Rewrite the derivation from "Substituting (14) into" up to and including "5 are satisfied.", putting "bounded derivative" in place of "Lipschitz derivative".

**Provided text**
------------------------------------------------------------------------

Substituting (14) into (13) we obtain

$$\beta H^{*} \left( {\widehat{Q}}_{n}(q_{k}); {\widehat{Q}}_{n}(q_{k-1}), {\widehat{Q}}_{n}(q_{k+1}) \right) {\widehat{Q}}_{n}(q_{k}) \left( q_k - F_X\left( {\widehat{Q}}_{n}(q_{k})\right) \right) + \beta {\widehat{Q}}_{n}(q_{k}) \left( q_k - F_X\left( {\widehat{Q}}_{n}(q_{k})\right) \right) O(\beta ) = \beta H^{*} \left( {\widehat{Q}}_{n}(q_{k}); {\widehat{Q}}_{n}(q_{k-1}), {\widehat{Q}}_{n}(q_{k+1}) \right) {\widehat{Q}}_{n}(q_{k}) \left( q_k - F_X\left( {\widehat{Q}}_{n}(q_{k})\right) \right) + O(\beta ^2)$$

Since \(H^{*}\) has a Lipschitz derivative, we see that with

$$w\left( {\widehat{Q}}_{n}(q_{k})\right) = H^{*}\left( {\widehat{Q}}_{n}(q_{k});{\widehat{Q}}_{n}(q_{k-1}), {\widehat{Q}}_{n}(q_{k+1}) \right) {\widehat{Q}}_{n}(q_{k}) \left( q_k - F_X\left( {\widehat{Q}}_{n}(q_{k})\right) \right)$$

(15)

both assumptions 2 and 5 are satisfied.

Next we turn to assumption 3.

$$\begin{aligned}&E\left( \delta {\widehat{Q}}_{n}(q_k)^2\,\left| \,{\widehat{Q}}_n(q_k)\right. \right) \\&\quad = E\left( \delta {\widehat{Q}}_{n}(q_k)^2\,\left| \,{\widehat{Q}}_n(q_k) \ge X \right. \right) P\left( {\widehat{Q}}_n(q_k) \ge X \right) \\&\qquad + E\left( \delta {\widehat{Q}}_{n}(q_k)^2\,\left| \,{\widehat{Q}}_n(q_k)< X\right. \right) P\left( {\widehat{Q}}_n(q_k) < X\right) \\&\quad = \beta ^2 \left( H\left( {\widehat{Q}}_{n}(q_{k}); {\widehat{Q}}_{n}(q_{k-1}), {\widehat{Q}}_{n}(q_{k+1}) \right) q_k {\widehat{Q}}_{n}(q_{k}) \right) ^2 \left( 1 - F_X\left( {\widehat{Q}}_{n}(q_{k})\right) \right) \\&\qquad - \beta ^2 \left( H\left( {\widehat{Q}}_{n}(q_{k}); {\widehat{Q}}_{n}(q_{k-1}), {\widehat{Q}}_{n}(q_{k+1}) \right) (1 - q_k) {\widehat{Q}}_{n}(q_{k}) \right) ^2 F_X\left( {\widehat{Q}}_{n}(q_{k})\right) \end{aligned}$$

$$\begin{aligned}&{\mathrm{Var}}\left( \delta {\widehat{Q}}_{n}(q_k)\,\left| \,{\widehat{Q}}_n(q_k)\right. \right) = E\left( \delta {\widehat{Q}}_{n}(q_k)^2\,\left| \,{\widehat{Q}}_n(q_k)\right. \right) - E\left( \delta {\widehat{Q}}_{n}(q_k)\,\left| \,{\widehat{Q}}_n(q_k)\right. \right) ^2\\ \nonumber&\quad = \beta ^2 \left( H\left( {\widehat{Q}}_{n}(q_{k}); {\widehat{Q}}_{n}(q_{k-1}), {\widehat{Q}}_{n}(q_{k+1}) \right) q_k {\widehat{Q}}_{n}(q_{k}) \right) ^2 \left( 1 - F_X\left( {\widehat{Q}}_{n}(q_{k})\right) \right) \\ \nonumber&\qquad - \beta ^2 \left( H\left( {\widehat{Q}}_{n}(q_{k}); {\widehat{Q}}_{n}(q_{k-1}), {\widehat{Q}}_{n}(q_{k+1}) \right) (1 - q_k) {\widehat{Q}}_{n}(q_{k}) \right) ^2 F_X\left( {\widehat{Q}}_{n}(q_{k})\right) \\ \nonumber&\qquad + \beta ^2 \left( H\left( {\widehat{Q}}_{n}(q_{k}); {\widehat{Q}}_{n}(q_{k-1}), {\widehat{Q}}_{n}(q_{k+1}) \right) {\widehat{Q}}_{n}(q_{k}) \left( q_k - F_X\left( {\widehat{Q}}_{n}(q_{k})\right) \right) \right) ^2 \end{aligned}$$

(16)

------------------------------------------------------------------------

Entries pointing to words and elements:
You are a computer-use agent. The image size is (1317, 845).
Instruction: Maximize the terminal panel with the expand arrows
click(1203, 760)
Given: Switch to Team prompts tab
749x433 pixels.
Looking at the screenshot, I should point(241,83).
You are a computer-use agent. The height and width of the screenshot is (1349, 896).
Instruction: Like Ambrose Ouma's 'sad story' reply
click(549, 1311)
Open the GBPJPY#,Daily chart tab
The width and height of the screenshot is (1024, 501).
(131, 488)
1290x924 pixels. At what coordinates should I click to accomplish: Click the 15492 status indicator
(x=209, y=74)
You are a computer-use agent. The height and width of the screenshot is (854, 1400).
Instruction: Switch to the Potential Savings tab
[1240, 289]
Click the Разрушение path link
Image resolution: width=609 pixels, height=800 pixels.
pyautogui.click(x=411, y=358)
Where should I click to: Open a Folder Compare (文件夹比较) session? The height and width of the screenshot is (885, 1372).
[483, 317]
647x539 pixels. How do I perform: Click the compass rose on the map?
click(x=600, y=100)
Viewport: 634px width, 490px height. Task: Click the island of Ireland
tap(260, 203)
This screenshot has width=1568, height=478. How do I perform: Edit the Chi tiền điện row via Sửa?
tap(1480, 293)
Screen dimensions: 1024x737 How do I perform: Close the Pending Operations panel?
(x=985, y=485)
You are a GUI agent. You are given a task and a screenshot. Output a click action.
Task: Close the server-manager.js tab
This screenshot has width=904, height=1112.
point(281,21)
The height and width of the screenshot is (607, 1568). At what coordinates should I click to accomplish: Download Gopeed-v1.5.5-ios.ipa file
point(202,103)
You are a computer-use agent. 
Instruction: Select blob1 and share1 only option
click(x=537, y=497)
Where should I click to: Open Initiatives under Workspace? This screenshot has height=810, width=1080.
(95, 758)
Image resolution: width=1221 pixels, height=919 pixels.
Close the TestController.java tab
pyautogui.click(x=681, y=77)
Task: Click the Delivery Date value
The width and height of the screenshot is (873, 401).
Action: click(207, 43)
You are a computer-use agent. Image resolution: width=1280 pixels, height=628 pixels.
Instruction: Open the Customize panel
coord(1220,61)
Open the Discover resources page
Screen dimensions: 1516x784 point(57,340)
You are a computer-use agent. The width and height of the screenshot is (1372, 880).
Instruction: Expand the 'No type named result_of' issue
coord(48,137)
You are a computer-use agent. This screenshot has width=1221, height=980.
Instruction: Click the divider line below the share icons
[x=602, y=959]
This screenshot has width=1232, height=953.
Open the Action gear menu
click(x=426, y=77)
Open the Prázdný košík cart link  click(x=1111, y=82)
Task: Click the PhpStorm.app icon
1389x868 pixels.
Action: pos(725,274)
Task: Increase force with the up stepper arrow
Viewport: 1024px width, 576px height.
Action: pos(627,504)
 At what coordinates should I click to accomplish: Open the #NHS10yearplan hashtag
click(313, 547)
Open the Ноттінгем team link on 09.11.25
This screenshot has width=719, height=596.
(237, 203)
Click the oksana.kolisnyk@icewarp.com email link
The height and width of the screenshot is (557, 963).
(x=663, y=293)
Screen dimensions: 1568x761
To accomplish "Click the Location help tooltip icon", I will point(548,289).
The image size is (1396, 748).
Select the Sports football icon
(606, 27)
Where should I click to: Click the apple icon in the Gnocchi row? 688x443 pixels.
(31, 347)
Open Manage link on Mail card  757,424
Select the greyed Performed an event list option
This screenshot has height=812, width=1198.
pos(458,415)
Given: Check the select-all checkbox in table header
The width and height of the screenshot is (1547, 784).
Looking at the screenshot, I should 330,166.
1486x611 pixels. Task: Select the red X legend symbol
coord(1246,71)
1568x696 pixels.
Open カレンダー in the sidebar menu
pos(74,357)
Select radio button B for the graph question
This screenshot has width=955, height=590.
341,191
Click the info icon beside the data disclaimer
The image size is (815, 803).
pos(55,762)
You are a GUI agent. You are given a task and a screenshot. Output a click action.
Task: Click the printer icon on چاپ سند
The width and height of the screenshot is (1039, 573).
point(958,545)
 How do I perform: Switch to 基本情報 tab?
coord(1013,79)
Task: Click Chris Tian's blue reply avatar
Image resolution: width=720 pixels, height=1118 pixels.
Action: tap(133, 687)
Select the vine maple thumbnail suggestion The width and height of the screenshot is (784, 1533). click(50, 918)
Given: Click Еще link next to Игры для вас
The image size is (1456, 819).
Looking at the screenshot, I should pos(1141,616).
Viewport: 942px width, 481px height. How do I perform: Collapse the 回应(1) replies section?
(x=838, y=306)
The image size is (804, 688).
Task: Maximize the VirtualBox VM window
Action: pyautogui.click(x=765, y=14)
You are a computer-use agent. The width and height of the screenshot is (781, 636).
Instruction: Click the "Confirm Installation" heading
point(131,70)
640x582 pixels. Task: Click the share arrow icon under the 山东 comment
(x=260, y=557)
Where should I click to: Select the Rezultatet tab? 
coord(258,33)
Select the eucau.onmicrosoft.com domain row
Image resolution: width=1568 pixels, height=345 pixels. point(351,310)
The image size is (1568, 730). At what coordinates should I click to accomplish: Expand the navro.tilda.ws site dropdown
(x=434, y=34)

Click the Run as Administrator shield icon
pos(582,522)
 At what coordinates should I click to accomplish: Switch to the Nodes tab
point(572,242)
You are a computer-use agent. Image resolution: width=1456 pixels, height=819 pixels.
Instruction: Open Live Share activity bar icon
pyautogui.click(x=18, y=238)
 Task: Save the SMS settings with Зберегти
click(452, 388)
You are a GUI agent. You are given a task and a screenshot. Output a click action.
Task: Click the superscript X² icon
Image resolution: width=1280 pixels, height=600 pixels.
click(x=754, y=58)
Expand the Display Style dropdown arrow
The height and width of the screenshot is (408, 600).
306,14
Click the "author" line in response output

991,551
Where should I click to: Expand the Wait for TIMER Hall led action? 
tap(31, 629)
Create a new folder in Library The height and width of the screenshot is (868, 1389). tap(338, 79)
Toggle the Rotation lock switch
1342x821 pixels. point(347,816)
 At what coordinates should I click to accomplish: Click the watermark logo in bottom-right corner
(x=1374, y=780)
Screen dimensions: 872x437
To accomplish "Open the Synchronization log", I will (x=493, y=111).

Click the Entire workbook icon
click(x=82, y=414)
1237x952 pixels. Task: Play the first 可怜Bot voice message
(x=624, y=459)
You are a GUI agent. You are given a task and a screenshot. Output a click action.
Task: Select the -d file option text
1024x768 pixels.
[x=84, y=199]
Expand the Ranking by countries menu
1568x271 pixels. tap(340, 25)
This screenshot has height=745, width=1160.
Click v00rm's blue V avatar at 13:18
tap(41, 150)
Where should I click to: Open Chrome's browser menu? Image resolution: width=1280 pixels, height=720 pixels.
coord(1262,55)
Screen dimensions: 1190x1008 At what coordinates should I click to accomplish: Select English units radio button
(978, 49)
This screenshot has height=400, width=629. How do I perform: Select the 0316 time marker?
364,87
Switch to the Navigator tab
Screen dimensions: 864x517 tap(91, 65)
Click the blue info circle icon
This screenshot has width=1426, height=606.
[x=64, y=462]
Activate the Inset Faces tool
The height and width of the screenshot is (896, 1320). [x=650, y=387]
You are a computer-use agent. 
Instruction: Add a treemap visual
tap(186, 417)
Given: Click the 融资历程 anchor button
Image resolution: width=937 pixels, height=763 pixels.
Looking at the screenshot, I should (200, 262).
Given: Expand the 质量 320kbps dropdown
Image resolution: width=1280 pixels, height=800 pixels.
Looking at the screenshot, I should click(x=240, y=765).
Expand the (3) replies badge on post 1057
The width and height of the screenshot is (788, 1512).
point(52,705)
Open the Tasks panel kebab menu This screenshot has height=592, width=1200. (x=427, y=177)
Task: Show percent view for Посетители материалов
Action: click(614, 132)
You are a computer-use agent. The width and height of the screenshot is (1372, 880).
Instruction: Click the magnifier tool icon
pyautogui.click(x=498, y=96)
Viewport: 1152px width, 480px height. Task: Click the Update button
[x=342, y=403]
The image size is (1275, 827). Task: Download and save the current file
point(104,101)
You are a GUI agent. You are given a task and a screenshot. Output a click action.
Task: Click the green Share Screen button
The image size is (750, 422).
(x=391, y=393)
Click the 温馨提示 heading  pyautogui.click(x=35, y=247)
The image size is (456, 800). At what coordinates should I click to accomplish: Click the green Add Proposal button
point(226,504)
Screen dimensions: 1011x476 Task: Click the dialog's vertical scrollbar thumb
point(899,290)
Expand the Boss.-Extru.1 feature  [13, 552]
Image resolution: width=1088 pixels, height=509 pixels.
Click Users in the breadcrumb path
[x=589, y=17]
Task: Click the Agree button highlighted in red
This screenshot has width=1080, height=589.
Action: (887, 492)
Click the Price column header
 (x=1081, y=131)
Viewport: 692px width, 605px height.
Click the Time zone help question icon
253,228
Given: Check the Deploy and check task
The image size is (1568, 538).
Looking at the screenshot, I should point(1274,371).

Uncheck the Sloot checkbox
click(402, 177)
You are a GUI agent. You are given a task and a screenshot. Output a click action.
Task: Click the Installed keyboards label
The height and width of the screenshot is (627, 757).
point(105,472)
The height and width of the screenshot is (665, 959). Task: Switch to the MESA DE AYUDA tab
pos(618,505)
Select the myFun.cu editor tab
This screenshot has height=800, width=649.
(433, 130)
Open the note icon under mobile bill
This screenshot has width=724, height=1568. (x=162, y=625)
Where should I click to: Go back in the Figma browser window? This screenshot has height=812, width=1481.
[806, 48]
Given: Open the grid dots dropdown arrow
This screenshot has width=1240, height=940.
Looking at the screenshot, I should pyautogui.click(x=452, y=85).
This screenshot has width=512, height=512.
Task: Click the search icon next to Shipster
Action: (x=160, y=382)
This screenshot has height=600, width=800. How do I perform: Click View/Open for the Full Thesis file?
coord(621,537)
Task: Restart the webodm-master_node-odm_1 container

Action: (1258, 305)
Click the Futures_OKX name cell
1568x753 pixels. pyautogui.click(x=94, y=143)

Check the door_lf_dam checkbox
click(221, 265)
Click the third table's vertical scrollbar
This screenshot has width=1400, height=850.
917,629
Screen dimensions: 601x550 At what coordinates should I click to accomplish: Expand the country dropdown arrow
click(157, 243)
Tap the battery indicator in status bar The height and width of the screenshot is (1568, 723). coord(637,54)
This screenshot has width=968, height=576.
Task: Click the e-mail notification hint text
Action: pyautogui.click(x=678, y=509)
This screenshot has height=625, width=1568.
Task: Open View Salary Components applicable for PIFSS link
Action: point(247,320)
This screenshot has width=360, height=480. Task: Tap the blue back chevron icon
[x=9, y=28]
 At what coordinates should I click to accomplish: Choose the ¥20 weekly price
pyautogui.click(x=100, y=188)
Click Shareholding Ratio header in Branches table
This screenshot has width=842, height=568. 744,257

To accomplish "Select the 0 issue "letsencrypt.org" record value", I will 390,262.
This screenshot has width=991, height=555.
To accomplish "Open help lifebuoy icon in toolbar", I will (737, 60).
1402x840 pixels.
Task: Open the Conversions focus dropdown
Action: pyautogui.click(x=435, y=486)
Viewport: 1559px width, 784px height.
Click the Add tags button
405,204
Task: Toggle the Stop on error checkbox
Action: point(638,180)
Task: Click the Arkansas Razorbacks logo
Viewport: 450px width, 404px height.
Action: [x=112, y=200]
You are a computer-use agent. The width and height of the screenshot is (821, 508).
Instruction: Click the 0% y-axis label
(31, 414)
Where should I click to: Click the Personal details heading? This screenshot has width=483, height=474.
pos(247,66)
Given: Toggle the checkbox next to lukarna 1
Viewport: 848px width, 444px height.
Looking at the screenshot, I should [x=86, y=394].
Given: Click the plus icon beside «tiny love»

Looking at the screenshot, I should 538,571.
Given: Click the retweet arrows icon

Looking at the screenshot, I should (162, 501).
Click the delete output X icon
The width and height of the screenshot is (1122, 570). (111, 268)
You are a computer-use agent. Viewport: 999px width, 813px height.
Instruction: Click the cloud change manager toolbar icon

------------------------------------------------------------------------

**Answer to this exercise**
Substituting (14) into (13) we obtain

$$\beta H^{*} \left( {\widehat{Q}}_{n}(q_{k}); {\widehat{Q}}_{n}(q_{k-1}), {\widehat{Q}}_{n}(q_{k+1}) \right) {\widehat{Q}}_{n}(q_{k}) \left( q_k - F_X\left( {\widehat{Q}}_{n}(q_{k})\right) \right) + \beta {\widehat{Q}}_{n}(q_{k}) \left( q_k - F_X\left( {\widehat{Q}}_{n}(q_{k})\right) \right) O(\beta ) = \beta H^{*} \left( {\widehat{Q}}_{n}(q_{k}); {\widehat{Q}}_{n}(q_{k-1}), {\widehat{Q}}_{n}(q_{k+1}) \right) {\widehat{Q}}_{n}(q_{k}) \left( q_k - F_X\left( {\widehat{Q}}_{n}(q_{k})\right) \right) + O(\beta ^2)$$

Since \(H^{*}\) has a bounded derivative, we see that with

$$w\left( {\widehat{Q}}_{n}(q_{k})\right) = H^{*}\left( {\widehat{Q}}_{n}(q_{k});{\widehat{Q}}_{n}(q_{k-1}), {\widehat{Q}}_{n}(q_{k+1}) \right) {\widehat{Q}}_{n}(q_{k}) \left( q_k - F_X\left( {\widehat{Q}}_{n}(q_{k})\right) \right)$$

(15)

both assumptions 2 and 5 are satisfied.